# PROBLEM DETAILS
Continue the profile of Alla Jablokow from its last sentence.

Jablokow created her own sketch book filled with stick figures and houses. Her life turned dramatically when the family moved to western Germany to escape Soviet occupation during World War II. While Jablokow attended school, her mother was stationed at a local hospital while her father worked for Volkswagen. He was killed in an air raid in 1944.
When the war ended in 1945, she explained that charitable and religious organizations helped displaced immigrants build new lives in England, Venezuela and the United States. Jablokow’s mother stayed in Germany while she went to New York in 1951 thanks to World University Service, a charitable group. Her mother came to the United States later.
From New York, it was off to Philadelphia. Through the charitable organization, Jablokow took dictation at the University of Pennsylvania’s law school and took basic college courses. She also met Victor, a Russian-born doctor. Because Pennsylvania didn’t recognize his degrees, he moved to Illinois with Alla in 1953. They returned to Philadelphia in 1954 to marry in front of family.
While Victor did an internship and residency at Evanston Hospital, Alla earned bachelor’s and master’s degrees in biology and worked in the zoology department at the University of Chicago.
“I tried to find the answers to many ‘whys’ that I had asked as a child,” she said. “The course in ecology specifically tested my powers of observation as well as my artistic abilities because I illustrated every minute detail.”
As the couple expanded their family in the late 1950s and early 1960s, she was a devoted mom. With the little free time she had, she did some sketching. The family moved in La Grange in 1961. In the late 1960s, she rediscovered her love of by attending adult art classes at Lyons Township High School.
“All of the sudden, it was ‘Wow,’” she said. “I’ve been trying to paint with oils and acrylics and doing pottery. You first try to find something where you fit in. When I discovered watercolors, it just clicked.”

# PROVIDED RECORDS

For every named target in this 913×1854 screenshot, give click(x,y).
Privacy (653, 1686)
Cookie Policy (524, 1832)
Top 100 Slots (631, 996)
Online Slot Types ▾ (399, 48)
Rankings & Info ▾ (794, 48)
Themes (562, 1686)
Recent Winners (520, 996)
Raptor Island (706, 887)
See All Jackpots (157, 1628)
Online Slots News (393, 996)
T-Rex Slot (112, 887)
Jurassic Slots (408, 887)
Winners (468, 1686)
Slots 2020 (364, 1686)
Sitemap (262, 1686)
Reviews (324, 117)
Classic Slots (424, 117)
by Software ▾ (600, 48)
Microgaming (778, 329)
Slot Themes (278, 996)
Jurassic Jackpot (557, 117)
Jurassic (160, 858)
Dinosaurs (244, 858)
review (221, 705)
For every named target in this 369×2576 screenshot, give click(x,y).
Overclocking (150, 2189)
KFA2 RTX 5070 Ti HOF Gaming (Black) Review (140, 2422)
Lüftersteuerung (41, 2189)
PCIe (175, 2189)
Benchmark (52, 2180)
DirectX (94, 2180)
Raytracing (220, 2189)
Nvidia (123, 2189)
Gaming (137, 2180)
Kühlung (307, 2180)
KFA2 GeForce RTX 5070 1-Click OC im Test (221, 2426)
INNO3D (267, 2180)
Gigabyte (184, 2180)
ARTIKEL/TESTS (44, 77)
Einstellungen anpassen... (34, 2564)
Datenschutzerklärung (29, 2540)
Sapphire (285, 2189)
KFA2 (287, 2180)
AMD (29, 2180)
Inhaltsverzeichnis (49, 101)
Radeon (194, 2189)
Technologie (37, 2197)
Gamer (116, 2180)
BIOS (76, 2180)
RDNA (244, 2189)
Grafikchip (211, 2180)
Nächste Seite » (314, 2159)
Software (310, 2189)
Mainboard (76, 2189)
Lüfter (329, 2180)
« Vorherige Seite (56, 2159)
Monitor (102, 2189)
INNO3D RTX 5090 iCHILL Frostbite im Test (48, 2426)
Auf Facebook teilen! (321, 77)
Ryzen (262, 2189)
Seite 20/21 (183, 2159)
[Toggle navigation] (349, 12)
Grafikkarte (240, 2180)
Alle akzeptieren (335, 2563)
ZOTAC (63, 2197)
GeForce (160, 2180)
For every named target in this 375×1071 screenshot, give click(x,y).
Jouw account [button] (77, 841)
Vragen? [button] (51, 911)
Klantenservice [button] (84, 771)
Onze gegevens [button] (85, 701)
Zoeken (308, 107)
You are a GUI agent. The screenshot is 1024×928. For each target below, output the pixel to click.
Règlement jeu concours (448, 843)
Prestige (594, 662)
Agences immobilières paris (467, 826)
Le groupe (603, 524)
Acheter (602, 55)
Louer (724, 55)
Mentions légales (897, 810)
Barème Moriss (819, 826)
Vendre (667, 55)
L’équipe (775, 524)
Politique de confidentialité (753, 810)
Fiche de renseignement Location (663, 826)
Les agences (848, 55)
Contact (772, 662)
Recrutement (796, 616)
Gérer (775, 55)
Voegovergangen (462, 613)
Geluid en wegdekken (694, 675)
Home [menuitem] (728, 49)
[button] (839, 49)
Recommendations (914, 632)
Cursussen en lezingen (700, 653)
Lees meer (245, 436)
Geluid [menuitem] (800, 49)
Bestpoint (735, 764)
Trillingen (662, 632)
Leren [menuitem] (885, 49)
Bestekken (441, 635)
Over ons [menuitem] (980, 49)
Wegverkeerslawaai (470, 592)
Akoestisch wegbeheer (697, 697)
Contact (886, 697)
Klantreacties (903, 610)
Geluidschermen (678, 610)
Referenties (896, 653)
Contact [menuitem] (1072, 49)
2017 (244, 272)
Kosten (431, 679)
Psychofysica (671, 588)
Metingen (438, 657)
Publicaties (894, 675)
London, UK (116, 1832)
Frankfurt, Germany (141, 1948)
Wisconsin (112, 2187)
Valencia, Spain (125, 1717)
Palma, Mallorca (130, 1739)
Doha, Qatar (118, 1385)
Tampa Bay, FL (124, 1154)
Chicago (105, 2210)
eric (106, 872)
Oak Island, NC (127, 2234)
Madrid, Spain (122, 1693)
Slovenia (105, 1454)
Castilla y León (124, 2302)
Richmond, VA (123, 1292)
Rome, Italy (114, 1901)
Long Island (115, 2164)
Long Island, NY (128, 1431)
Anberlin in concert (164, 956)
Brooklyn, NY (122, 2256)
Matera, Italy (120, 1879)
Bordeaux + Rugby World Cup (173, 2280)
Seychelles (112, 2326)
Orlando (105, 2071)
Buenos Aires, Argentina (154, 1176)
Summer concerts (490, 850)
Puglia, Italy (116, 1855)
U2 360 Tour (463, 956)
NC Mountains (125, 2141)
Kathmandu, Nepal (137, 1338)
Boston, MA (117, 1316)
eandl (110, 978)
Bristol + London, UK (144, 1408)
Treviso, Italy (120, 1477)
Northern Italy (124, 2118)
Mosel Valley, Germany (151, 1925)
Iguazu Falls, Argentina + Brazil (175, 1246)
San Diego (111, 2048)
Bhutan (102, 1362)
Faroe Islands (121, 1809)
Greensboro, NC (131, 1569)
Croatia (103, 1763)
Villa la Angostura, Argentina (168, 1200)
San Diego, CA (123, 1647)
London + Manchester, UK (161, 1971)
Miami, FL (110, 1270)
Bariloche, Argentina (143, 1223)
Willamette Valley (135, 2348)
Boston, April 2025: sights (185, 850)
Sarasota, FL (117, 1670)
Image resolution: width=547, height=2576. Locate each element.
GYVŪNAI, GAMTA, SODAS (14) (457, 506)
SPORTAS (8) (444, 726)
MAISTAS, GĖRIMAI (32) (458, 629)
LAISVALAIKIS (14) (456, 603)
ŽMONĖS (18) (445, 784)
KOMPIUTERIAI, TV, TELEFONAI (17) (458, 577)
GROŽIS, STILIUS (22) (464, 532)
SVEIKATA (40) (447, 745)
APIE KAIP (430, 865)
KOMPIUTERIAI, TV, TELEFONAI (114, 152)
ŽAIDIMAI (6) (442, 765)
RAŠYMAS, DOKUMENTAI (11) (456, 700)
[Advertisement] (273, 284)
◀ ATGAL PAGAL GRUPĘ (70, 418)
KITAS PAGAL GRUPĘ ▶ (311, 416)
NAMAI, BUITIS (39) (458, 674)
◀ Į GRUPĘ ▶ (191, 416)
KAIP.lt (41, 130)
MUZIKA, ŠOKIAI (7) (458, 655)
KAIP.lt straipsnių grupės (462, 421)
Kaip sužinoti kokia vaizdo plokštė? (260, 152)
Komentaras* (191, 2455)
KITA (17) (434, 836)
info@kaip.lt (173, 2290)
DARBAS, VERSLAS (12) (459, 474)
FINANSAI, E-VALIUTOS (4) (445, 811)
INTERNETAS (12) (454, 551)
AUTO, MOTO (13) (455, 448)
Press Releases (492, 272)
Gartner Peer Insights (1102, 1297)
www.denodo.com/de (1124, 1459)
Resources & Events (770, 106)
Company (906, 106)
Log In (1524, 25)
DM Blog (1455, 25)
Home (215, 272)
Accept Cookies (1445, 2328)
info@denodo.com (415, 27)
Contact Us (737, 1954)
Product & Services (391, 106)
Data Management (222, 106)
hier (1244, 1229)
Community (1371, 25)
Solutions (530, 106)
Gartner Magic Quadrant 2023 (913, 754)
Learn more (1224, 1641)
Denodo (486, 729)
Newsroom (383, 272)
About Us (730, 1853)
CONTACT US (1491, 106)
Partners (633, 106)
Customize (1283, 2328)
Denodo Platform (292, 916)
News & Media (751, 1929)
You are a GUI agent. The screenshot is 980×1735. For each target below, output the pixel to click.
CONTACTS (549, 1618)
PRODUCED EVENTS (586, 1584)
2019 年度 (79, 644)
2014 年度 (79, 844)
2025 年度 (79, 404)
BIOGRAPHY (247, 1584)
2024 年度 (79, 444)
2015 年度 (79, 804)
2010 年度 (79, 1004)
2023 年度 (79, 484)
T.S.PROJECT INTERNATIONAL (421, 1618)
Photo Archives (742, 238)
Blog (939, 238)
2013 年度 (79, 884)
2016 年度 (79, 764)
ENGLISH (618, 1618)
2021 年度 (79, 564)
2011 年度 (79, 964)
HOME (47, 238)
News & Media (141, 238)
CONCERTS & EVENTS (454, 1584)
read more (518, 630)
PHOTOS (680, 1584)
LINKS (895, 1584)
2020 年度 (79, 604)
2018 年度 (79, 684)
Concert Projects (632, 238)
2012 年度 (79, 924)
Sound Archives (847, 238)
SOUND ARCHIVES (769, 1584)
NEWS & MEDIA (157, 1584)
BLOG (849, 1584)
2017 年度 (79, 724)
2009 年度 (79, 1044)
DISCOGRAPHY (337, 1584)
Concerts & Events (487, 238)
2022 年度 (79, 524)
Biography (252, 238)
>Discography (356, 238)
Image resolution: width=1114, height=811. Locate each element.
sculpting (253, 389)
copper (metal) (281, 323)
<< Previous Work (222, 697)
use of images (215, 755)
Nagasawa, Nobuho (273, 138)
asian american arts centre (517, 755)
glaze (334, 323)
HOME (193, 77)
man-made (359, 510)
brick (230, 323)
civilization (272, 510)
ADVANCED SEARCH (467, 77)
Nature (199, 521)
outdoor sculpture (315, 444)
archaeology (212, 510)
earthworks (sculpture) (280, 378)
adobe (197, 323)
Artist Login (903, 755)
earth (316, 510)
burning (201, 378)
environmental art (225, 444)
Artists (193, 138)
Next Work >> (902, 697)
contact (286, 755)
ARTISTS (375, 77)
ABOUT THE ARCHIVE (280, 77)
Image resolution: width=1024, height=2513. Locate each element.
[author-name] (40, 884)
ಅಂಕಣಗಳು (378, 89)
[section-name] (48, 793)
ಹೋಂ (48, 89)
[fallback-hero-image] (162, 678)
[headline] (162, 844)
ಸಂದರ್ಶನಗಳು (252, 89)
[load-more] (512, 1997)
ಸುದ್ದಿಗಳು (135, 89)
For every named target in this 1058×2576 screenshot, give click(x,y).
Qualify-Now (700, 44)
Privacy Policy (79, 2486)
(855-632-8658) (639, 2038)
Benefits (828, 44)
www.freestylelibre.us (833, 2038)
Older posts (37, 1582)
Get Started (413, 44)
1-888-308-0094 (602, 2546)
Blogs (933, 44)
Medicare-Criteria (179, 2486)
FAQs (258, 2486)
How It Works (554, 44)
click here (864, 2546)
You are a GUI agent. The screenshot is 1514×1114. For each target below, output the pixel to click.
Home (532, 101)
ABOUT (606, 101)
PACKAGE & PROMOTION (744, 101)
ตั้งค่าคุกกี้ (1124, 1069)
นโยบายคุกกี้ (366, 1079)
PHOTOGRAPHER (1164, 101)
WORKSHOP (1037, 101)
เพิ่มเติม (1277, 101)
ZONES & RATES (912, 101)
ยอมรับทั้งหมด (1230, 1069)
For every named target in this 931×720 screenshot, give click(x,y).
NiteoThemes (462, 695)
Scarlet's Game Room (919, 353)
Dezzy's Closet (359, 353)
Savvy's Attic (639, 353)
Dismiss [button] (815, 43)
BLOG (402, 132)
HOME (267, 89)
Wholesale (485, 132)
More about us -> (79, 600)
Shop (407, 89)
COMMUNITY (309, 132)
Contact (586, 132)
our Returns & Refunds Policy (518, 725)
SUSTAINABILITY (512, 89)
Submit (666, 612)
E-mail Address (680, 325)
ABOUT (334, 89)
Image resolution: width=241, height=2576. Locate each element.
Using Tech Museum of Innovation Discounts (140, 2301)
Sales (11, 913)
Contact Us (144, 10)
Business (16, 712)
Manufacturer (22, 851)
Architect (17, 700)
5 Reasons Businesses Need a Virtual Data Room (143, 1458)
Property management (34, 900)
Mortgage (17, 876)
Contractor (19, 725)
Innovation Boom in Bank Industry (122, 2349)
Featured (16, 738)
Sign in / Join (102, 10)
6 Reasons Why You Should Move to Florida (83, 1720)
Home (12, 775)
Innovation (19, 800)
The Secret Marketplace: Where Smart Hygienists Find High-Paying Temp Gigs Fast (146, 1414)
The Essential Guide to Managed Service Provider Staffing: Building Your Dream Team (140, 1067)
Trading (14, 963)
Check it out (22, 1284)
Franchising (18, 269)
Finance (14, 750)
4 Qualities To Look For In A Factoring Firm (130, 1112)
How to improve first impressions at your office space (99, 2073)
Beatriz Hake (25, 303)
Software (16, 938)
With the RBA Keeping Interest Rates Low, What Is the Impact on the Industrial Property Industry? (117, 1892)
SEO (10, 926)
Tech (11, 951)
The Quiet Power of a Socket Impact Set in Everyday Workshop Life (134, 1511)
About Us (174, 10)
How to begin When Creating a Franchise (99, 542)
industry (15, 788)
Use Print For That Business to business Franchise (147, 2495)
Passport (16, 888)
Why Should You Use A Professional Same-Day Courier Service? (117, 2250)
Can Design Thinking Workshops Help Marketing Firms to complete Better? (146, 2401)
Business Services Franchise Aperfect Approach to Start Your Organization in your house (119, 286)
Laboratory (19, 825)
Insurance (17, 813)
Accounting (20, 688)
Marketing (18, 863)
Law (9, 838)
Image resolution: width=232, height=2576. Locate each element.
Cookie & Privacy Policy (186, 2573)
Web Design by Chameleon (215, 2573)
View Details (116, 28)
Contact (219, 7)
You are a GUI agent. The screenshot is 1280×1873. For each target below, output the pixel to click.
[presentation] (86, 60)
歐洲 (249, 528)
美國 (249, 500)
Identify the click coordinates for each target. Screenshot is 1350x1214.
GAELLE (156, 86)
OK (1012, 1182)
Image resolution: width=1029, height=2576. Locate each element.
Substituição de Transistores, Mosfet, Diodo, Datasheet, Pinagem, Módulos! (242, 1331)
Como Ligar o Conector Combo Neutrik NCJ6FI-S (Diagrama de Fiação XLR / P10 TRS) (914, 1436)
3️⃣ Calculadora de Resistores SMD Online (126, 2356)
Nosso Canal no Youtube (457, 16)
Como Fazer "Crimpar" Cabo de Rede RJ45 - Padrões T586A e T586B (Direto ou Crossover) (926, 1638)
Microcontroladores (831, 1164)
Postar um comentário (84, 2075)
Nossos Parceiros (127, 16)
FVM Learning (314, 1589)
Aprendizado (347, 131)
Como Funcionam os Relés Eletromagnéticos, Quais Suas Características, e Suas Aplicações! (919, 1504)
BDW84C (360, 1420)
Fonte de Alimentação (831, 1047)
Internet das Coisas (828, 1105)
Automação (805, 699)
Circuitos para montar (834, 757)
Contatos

# OUTPUT FOR THIS TASK
Bob Krajecki, her teacher at the time, showed her different things to draw. From his teaching, she blossomed with her work and joined the La Grange Art League in 1973. She loved her new medium.
“I liked the flow of watercolors,” she said. “It looks so easy but it isn’t. It’s very difficult in the beginning for people who start watercolors. You have to let the watercolor do it’s own thing instead of mastering it.”
As she discovered, the natural landscapes she would see on her trips became her subjects. Her educational background and love for the environment influenced her artwork.
“All I can say is that I never expected to get so much out of life,” she said. “I never accepted electronics and computers and all that stuff which, I think, makes me very odd living in this century. But, I don’t need these things. I don’t know why people have to have these little gadgets. Every time I go outside, I see so many wonderful things out there.”
She thanks her children and her husband, who died seven years ago, for all their support.
“I’m very pleased as to how my life went,” she said. “The main factor was my husband. He was very loving and never ever got upset that I didn’t have dinner on the table. We always figured out something together.”
Jablokow has also touched the lives of longtime friends such as La Grange Park resident Mary Lou Omeis. An art league member, she paints in oils and watercolors.
Describing her friend as “an excellent artist and a very sweet person,” Omeis said Jablokow was responsible in finding space for the league’s gallery in 1981.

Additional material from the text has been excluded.